Last night I had some very potent dreams. Very beautiful and confusing imagery. For most of the night it was the same wild kinds of landscapes. Large forested rivers with huge, crashing waves of water, sunny beaches with sparkling blue water and colorful boats. Large grassy rural fields with…. thousands of helicopters flying overhead SO HIGH that you could barely see them… Standing and looking out a window (of what I assumed was a house) at a white house next door only to suddenly have the house I am in rise up into the sky so that I am looking down at perplexed individuals on the ground… (?)
All of those were obviously dreams. I awoke several times between the dreams to that ever-so-familiar buzzing and vibrating feeling.
Then I woke up to see a small, gray alien standing next to my bed. I would not say it was the typical gray alien that “experiencers” have described. This one looked a lot like the classic ET character from the movie, only smaller, and definitely gray. It’s eyes were not black, but had a white, and iris and a pupil, but were probably twice the size of a normal human eye.
It was just standing there. I was not afraid like I thought I would be if I ever awoke to find one there. Nor was I frozen as I have been when I have experienced some of my other visual paranormal “intrusions” when I awake suddenly with sleep paralysis.
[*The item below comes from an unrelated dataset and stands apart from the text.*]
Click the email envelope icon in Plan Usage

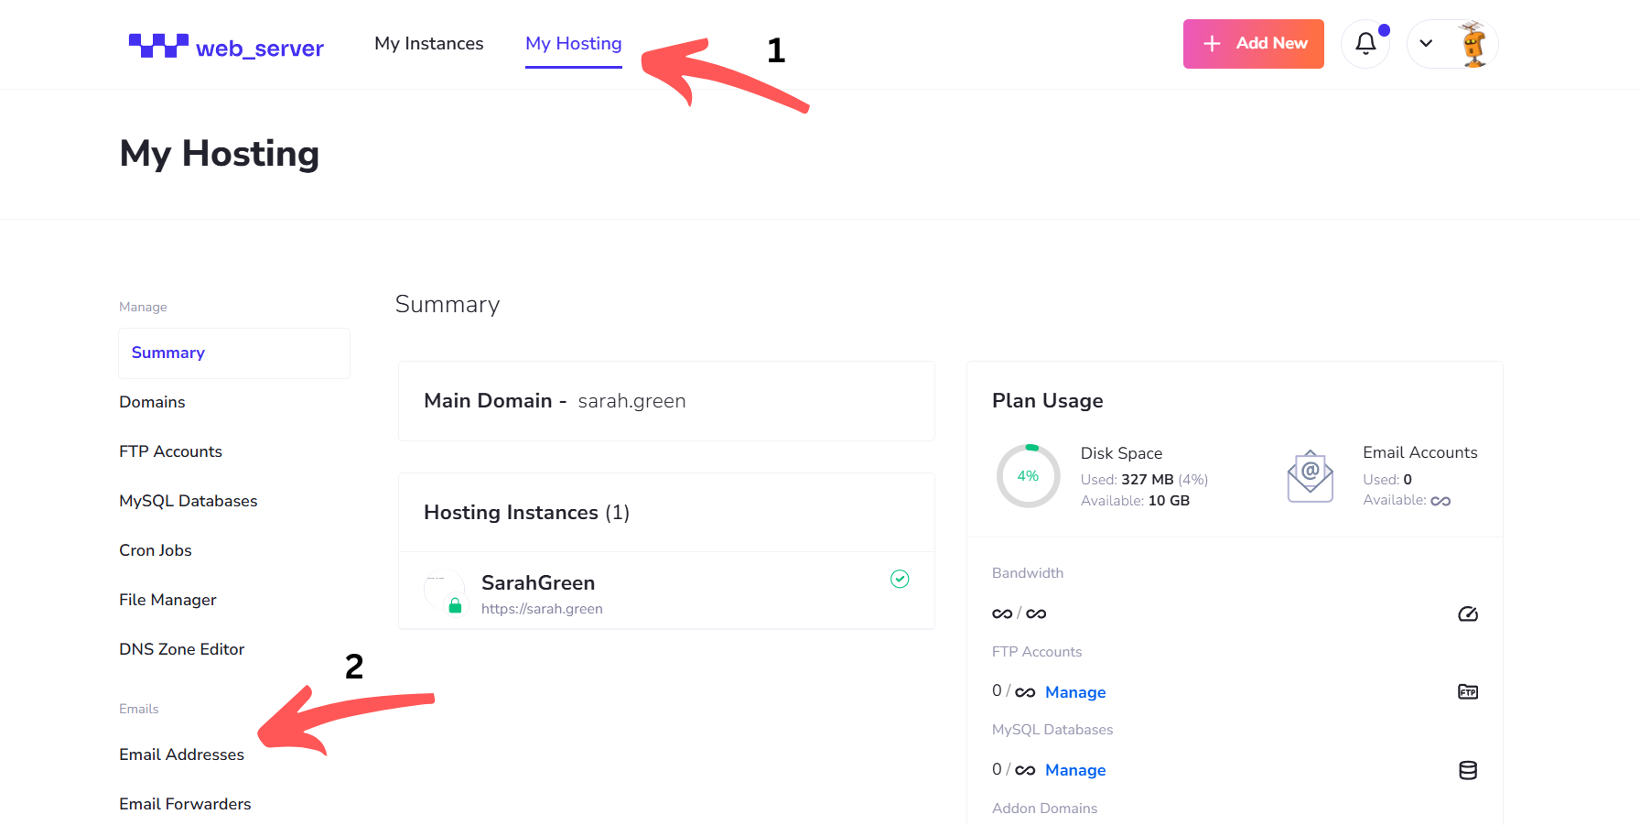point(1311,476)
Upon seeing this little alien I suddenly sat up in bed and grabbed it, pulling it up onto the bed and I attacked it. I was angry to find it there and I started trying to strangle it, strangely thinking to myself if you could even strangle an alien and whether it would do any good.
Suddenly things got very fuzzy and I blacked out, waking up in my bed again- no alien. I assumed I had just dreamt it, obviously, but I made a mental note of the fact that I was not nearly as disturbed by this dream as I had been by others. Also- this one did not accompany the same buzzing feeling many of my dreams have.
I felt overwhelmingly tired and was about to pass back out when my son yelled to me from his room. Seeing as how I had just had a dream-state altercation with an alien, I jumped up from my bed and ran to him. He was upside down on his bed, and informed me that he had peed and needed a diaper. (eyeroll).
I know it must have been a dream, but I have never before had a dream of an alien- even when I was completely freaked out thinking that I could have been a contactee of sorts (this was a stage I went through that I have decided to put behind me).
There is a draft of a post I started a few days ago about the high strangeness-sorts of things that are going on these days. There seems to be a serious bombardment of these kinds of things in the media and blogworld. I definitely think that this all adds fuel to the fire- the more people talk about it the more these things tend to manifest.
One thing that I am perplexed about is that all these strange things are happening and experiencers are reacting completely calmly and normally. My mom brought this up the other day when I told her about my UFO sighting. She thought it was extremely odd that I had seen them and instead of freaking out or at least getting excited about it I was just like, “Oh yep. There’s some UFO’s. No biggie, all kinds of people have been seeing them, I guess it was only a matter of time before I did too.”
Very strange. Especially because I have not seen a UFO, or anything of this sort in at least a decade and a half. I keep my eyes on the sky, out of suspicion, but I never really see anything.
Then there is this alien dream. If I had dreamed about an alien a year ago I would have freaked the fuck out. I would not have slept for days for fear that they would come back. Now one appears next to my bed and instead of freezing in fear I decide to strangle it, and then I wake up and change a diaper, completely undisturbed.
My emotional responses to things kinds of things have changed drastically. I am wondering if others, like myself, are becoming desensitized to these phenomena, and whether there is a driving force, or purpose behind it.